Exercise instructions:
Transcribe, exactly as they appear, only the lines from the one holding "Peći (589, 2300)" through the end of the entries below.

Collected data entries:
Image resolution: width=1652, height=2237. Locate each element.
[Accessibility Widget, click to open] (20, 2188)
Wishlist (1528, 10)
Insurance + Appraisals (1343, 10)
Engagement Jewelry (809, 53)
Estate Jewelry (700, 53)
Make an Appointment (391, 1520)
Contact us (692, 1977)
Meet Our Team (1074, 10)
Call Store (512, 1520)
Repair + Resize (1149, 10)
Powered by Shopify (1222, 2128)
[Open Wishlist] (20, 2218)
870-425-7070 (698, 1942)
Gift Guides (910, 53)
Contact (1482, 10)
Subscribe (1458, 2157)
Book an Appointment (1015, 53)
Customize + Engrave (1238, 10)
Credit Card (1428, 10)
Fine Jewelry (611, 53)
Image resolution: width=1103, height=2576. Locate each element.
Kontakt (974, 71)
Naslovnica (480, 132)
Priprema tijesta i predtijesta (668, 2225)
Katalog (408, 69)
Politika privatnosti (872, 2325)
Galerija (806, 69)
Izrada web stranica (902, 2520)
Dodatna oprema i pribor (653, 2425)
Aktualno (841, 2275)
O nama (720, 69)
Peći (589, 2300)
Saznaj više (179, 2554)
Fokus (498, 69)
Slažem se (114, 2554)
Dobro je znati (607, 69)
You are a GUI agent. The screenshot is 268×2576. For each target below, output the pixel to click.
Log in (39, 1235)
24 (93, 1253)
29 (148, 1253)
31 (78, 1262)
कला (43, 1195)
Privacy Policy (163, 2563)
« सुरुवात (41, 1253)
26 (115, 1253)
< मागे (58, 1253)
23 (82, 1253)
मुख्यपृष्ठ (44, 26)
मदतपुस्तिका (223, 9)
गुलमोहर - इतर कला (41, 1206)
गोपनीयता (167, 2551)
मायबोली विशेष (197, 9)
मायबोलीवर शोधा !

Response to the task:
Peći (589, 2300)
Saznaj više (179, 2554)
Fokus (498, 69)
Slažem se (114, 2554)
Dobro je znati (607, 69)
You are a GUI agent. The screenshot is 268×2576. For each target below, output the pixel to click.
Log in (39, 1235)
24 (93, 1253)
29 (148, 1253)
31 (78, 1262)
कला (43, 1195)
Privacy Policy (163, 2563)
« सुरुवात (41, 1253)
26 (115, 1253)
< मागे (58, 1253)
23 (82, 1253)
मुख्यपृष्ठ (44, 26)
मदतपुस्तिका (223, 9)
गुलमोहर - इतर कला (41, 1206)
गोपनीयता (167, 2551)
मायबोली विशेष (197, 9)
मायबोलीवर शोधा !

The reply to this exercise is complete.